PROVIDED INFORMATION:
-- -- --

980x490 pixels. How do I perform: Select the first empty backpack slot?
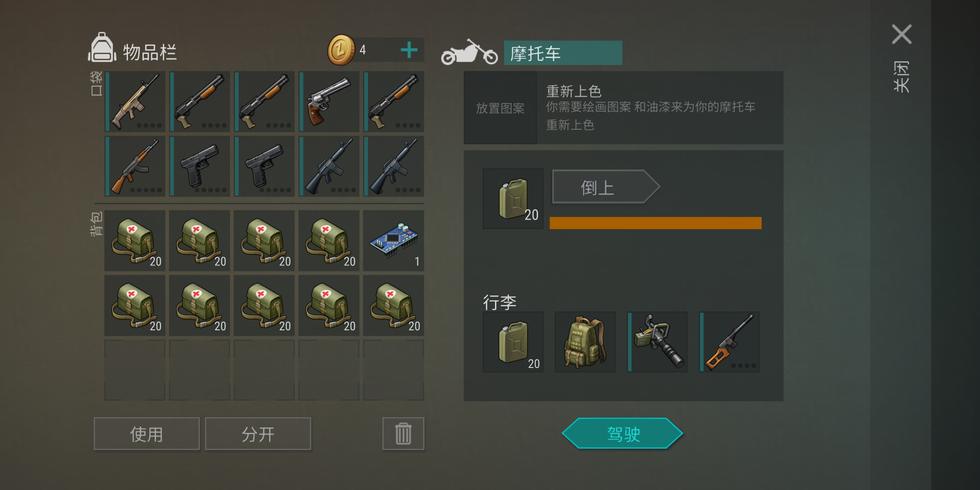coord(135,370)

-- -- --

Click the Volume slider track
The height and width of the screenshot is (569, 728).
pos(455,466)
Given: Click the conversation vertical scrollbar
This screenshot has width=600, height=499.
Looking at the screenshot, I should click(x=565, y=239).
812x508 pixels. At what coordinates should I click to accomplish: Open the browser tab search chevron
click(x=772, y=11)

-- -- --

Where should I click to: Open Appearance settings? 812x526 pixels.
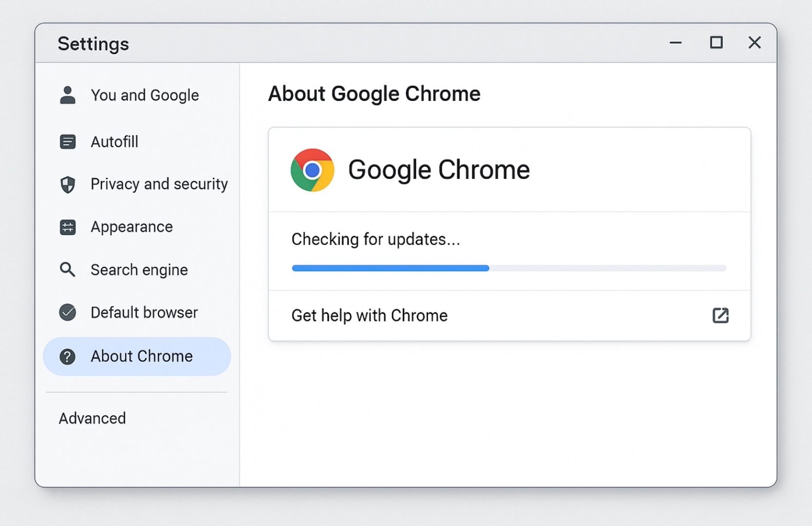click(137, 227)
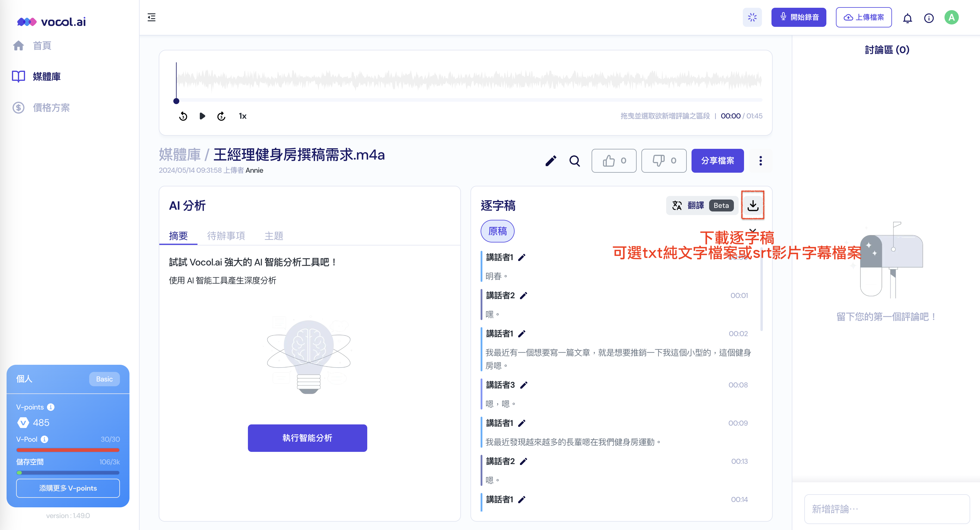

-- -- --

WHAT TO DO:
Render the entries starting at the line that contains "Where should I" and ending at the line that contains "click(137, 227)" as a two-column CSV with the headers entry_text and coordinates, one row per entry. Put each value in a single quoted field with line breaks turned into spaces, and leave the pictures out.

IN RESPONSE:
entry_text,coordinates
"Where should I click to: Open Appearance settings? 812x526 pixels.","click(137, 227)"